Your answer must consist of exactly the lines below, starting with the line with "Viewport: 2420px width, 1512px height." and going on through the line with "You are a computer-use agent. Screen", and nothing else.

******************************

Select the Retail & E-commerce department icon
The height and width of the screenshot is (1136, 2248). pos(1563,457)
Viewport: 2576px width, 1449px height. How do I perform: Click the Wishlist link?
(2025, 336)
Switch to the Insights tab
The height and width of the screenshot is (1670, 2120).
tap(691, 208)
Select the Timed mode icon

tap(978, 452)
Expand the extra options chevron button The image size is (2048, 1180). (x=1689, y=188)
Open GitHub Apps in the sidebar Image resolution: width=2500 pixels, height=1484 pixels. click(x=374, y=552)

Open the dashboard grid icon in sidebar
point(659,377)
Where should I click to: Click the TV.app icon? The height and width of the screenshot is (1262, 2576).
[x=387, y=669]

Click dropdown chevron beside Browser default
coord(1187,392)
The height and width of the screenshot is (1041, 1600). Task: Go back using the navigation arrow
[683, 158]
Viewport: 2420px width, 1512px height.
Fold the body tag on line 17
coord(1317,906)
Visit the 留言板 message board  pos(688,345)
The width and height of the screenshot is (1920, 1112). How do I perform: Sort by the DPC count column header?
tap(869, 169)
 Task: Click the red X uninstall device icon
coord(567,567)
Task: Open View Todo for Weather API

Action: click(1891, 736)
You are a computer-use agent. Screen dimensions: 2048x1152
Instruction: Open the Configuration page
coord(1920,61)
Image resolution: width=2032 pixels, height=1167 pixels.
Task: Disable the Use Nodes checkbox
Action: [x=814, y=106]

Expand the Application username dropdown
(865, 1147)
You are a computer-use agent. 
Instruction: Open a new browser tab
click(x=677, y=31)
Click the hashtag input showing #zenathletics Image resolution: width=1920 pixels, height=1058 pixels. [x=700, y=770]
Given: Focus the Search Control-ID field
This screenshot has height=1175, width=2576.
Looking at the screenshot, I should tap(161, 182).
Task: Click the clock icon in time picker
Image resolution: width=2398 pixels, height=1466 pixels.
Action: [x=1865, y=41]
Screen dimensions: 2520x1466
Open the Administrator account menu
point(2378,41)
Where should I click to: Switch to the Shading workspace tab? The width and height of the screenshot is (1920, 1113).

******************************

RESPONSE
Viewport: 2420px width, 1512px height.
Fold the body tag on line 17
coord(1317,906)
Visit the 留言板 message board  pos(688,345)
The width and height of the screenshot is (1920, 1112). How do I perform: Sort by the DPC count column header?
tap(869, 169)
 Task: Click the red X uninstall device icon
coord(567,567)
Task: Open View Todo for Weather API

Action: click(1891, 736)
You are a computer-use agent. Screen dimensions: 2048x1152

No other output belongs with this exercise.